Evangelio según san Lucas 14, 12-14
Jesús dijo al que lo había invitado: “Cuando des un almuerzo o una cena, no invites a tus amigos, ni a tus hermanos, ni a tus parientes, ni a los vecinos ricos, no sea que ellos te inviten a su vez, y así tengas tu recompensa.
Al contrario, cuando des un banquete, invita a los pobres, a los lisiados, a los paralíticos, a los ciegos.
¡Feliz de ti, porque ellos no tienen cómo retribuirte, y así tendrás tu recompensa en la resurrección de los justos!”.
Hacer sin esperar
1) Recompensa: En esta vida hacé las cosas por amor y no en espera de recompensa. Cuando en la vida uno hace esperando paga puede aparecer la desilusión, porque nunca te devolverán de la manera en que te das. En este punto me gustaría que recuerdes que lo que ayuda a darte sin esperar es hacer las cosas con pasión. Aprende a apasionarte de lo que haces.

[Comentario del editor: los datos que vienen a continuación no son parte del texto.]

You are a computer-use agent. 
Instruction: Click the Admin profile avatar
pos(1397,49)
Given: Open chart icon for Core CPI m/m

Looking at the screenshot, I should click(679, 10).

2) Invitados: Aprende a acercarte al que te necesita y no al que te conviene. No hagas de tu vida un sistema cerrado con grupos cerrados y clonados, en donde solamente aceptas al que es igual a ti y al que debe pensar como vos para que entre a tu vida. Aprende a compartir la vida con el que piensa diferente a vos y busca contener al que te necesita y no colonizar a quien te necesita. Busca crecer con quien no piensa igual a vos y aprende a sacar lo positivo de cada relación.
3) Recompensa: Aprende a hacer las cosas por Dios y para Dios, ama sin esperar nada a cambio, porque la vida es dar todo lo que puedas sin esperar nada a cambio. No seas mañero con tu propia vida y disfruta cada momento que vivas. Date al otro. Algo bueno está por venir.